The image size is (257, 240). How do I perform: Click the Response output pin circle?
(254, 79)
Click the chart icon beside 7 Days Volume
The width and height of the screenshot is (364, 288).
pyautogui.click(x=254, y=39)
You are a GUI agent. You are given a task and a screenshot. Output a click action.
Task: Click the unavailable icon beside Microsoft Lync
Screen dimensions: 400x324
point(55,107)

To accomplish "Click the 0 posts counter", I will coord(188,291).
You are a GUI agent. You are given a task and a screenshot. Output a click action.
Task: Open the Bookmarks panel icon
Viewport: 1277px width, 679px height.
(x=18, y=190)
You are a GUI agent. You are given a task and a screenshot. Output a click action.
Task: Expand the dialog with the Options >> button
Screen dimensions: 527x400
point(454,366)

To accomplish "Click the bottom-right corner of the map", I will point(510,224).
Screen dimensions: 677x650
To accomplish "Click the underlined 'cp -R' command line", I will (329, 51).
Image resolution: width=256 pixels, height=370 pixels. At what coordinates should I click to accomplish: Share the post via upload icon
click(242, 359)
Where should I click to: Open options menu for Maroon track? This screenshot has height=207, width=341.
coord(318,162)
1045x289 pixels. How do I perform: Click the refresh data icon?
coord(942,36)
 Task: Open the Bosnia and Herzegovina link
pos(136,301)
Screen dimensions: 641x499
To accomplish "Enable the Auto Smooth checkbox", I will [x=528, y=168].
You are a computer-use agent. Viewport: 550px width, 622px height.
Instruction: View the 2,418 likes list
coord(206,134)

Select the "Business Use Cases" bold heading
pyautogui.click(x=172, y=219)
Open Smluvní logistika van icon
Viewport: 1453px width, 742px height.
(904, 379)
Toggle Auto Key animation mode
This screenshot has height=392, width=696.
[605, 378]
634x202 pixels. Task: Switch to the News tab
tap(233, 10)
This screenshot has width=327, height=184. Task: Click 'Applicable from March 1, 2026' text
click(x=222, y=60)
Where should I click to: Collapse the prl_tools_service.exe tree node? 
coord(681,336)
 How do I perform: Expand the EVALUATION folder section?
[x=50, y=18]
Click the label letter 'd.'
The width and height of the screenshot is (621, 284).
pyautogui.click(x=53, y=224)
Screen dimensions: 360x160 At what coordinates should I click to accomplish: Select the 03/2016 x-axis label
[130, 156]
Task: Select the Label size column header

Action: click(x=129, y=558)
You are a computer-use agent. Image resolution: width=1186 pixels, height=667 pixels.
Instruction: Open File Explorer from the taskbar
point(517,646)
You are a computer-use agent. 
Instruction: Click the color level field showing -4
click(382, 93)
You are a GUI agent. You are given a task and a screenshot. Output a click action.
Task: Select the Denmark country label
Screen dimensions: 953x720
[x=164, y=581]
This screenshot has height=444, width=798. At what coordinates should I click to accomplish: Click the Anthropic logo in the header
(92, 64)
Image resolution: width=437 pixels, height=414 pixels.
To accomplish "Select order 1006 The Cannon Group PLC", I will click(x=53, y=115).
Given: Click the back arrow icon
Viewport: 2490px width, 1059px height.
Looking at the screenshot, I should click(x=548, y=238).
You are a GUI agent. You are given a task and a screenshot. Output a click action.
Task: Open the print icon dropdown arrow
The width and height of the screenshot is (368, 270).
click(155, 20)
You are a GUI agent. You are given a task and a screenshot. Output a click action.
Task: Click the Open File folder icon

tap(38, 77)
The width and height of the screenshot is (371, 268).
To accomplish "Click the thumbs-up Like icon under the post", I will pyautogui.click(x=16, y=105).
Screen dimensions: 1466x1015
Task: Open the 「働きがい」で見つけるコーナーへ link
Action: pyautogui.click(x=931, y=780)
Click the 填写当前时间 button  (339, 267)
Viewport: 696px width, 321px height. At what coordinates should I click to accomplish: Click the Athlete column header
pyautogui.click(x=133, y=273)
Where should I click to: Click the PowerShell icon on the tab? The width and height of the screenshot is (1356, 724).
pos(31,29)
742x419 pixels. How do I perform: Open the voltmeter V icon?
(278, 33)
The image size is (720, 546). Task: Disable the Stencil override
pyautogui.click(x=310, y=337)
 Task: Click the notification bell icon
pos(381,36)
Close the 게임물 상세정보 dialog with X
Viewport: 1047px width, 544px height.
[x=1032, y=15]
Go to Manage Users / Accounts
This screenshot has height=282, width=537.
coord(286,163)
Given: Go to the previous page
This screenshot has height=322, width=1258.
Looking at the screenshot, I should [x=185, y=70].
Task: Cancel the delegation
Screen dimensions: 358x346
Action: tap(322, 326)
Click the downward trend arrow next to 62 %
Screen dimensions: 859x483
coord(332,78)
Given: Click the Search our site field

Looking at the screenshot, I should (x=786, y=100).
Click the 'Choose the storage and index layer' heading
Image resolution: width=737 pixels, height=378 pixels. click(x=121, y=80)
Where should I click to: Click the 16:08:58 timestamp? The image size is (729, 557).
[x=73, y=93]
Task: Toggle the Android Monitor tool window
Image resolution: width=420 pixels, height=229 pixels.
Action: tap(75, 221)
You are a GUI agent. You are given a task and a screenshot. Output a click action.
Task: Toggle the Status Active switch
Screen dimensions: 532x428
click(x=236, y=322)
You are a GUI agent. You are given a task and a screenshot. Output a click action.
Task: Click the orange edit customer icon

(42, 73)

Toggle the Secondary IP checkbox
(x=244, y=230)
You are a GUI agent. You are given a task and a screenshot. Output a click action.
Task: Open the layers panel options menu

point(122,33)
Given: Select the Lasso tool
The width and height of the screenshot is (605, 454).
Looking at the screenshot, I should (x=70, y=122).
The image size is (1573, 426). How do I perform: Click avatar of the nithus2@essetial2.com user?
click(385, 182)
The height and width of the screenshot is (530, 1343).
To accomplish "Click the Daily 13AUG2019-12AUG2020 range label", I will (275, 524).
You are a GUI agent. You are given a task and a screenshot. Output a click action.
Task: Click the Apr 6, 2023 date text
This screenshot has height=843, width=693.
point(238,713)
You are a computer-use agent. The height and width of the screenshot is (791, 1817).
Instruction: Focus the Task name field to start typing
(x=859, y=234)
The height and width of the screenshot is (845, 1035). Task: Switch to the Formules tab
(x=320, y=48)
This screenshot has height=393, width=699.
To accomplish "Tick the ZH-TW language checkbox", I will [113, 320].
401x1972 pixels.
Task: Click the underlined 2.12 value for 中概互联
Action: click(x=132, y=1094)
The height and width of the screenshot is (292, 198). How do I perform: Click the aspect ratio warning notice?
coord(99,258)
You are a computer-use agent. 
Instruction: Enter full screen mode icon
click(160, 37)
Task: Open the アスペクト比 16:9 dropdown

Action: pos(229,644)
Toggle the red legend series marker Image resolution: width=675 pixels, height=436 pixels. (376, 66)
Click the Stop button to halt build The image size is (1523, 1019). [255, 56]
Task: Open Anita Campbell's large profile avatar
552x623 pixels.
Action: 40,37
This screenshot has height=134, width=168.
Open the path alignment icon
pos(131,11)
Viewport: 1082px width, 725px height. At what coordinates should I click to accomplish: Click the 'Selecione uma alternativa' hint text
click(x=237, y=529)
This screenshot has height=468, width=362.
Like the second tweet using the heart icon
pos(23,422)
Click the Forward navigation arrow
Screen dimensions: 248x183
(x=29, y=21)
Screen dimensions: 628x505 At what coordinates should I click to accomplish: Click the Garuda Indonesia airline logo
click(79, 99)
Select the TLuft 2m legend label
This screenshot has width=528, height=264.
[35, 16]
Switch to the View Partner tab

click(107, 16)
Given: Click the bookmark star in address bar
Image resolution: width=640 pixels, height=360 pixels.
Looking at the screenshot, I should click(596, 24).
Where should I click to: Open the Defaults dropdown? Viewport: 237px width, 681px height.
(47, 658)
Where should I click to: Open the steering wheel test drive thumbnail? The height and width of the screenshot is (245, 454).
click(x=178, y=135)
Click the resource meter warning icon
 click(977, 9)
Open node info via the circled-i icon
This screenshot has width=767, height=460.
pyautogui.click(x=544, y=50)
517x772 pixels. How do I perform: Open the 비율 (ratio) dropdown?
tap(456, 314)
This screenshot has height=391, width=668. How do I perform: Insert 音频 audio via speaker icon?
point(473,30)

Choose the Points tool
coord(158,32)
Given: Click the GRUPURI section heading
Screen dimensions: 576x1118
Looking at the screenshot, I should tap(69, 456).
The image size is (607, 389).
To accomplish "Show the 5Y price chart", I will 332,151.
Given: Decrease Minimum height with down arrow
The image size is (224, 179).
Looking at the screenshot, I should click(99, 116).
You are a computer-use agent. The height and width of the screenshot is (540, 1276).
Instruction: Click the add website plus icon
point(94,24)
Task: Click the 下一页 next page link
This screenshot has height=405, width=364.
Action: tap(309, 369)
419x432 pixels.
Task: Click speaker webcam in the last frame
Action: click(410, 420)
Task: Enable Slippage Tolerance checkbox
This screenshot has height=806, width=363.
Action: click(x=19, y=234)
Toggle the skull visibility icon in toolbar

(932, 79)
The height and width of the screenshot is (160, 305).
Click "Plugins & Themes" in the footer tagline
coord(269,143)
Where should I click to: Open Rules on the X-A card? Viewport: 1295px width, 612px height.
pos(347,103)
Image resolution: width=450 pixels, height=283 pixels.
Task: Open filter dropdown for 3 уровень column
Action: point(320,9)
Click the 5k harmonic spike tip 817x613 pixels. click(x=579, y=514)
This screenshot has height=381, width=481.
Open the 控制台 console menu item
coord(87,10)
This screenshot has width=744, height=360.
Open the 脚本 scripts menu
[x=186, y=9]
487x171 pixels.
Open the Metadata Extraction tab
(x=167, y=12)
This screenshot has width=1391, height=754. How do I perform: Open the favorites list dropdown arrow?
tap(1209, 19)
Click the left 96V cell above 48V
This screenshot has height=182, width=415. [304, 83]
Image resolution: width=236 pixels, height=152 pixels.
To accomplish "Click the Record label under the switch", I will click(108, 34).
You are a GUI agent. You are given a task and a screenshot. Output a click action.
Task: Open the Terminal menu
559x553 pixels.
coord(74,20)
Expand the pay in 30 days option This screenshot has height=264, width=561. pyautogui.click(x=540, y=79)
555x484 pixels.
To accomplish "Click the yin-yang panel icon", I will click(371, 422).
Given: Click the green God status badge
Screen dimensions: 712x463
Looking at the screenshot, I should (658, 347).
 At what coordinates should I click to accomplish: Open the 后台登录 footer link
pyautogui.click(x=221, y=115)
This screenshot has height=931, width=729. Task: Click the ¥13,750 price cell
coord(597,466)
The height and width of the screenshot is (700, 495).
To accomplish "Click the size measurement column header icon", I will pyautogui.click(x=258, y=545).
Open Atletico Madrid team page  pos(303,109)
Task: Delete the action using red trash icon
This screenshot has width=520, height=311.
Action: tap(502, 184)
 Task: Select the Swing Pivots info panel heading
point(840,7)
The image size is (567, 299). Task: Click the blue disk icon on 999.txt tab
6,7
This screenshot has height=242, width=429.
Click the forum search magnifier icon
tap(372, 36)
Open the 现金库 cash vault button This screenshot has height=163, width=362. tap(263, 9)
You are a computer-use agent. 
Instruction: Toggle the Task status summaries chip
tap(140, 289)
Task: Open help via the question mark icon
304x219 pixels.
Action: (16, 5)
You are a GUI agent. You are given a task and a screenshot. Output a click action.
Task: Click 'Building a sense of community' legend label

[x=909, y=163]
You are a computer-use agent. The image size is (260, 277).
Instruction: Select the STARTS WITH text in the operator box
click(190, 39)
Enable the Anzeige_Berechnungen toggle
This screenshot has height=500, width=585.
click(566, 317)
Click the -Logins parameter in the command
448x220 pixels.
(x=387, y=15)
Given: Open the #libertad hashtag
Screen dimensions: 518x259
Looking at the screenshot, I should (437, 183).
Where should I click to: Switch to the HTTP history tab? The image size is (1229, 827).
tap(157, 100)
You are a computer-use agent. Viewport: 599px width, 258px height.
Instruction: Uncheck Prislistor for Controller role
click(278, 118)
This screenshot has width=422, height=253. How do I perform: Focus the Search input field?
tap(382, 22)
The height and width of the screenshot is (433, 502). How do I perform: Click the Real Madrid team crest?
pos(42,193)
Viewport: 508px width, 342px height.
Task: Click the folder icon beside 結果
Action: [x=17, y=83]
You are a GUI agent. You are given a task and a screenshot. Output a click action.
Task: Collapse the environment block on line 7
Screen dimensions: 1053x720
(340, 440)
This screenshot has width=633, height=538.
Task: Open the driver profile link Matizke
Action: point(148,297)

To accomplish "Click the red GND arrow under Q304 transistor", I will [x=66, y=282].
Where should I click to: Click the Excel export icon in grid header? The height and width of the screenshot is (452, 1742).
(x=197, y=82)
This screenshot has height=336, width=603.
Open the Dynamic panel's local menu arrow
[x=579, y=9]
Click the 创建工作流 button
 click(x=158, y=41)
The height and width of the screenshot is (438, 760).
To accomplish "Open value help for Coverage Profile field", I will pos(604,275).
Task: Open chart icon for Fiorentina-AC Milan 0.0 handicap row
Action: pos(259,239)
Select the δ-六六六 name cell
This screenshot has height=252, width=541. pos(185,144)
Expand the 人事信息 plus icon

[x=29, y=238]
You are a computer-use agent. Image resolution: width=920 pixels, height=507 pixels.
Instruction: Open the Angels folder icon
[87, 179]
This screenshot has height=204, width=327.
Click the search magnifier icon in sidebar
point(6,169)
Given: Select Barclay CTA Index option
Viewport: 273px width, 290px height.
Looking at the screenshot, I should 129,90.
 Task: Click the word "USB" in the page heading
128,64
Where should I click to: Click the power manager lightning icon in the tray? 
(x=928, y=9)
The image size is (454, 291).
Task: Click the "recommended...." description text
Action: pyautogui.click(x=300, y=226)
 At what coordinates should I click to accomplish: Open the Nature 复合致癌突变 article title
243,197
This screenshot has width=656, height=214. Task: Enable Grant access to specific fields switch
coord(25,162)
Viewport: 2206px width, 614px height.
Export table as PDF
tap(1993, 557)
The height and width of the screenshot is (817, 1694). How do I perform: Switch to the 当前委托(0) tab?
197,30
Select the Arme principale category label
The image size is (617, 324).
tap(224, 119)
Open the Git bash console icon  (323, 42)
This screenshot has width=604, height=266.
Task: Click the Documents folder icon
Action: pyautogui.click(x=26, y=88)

YOUR ASSIGNMENT: From the data above, reproduce word for word the lines running from the line with "This screenshot has height=444, width=798." to the line with "Given: Click the back arrow icon", ends included.

SOLUTION BELOW:
This screenshot has height=444, width=798. At what coordinates should I click to accomplish: Click the Anthropic logo in the header
(92, 64)
Image resolution: width=437 pixels, height=414 pixels.
To accomplish "Select order 1006 The Cannon Group PLC", I will click(x=53, y=115).
Given: Click the back arrow icon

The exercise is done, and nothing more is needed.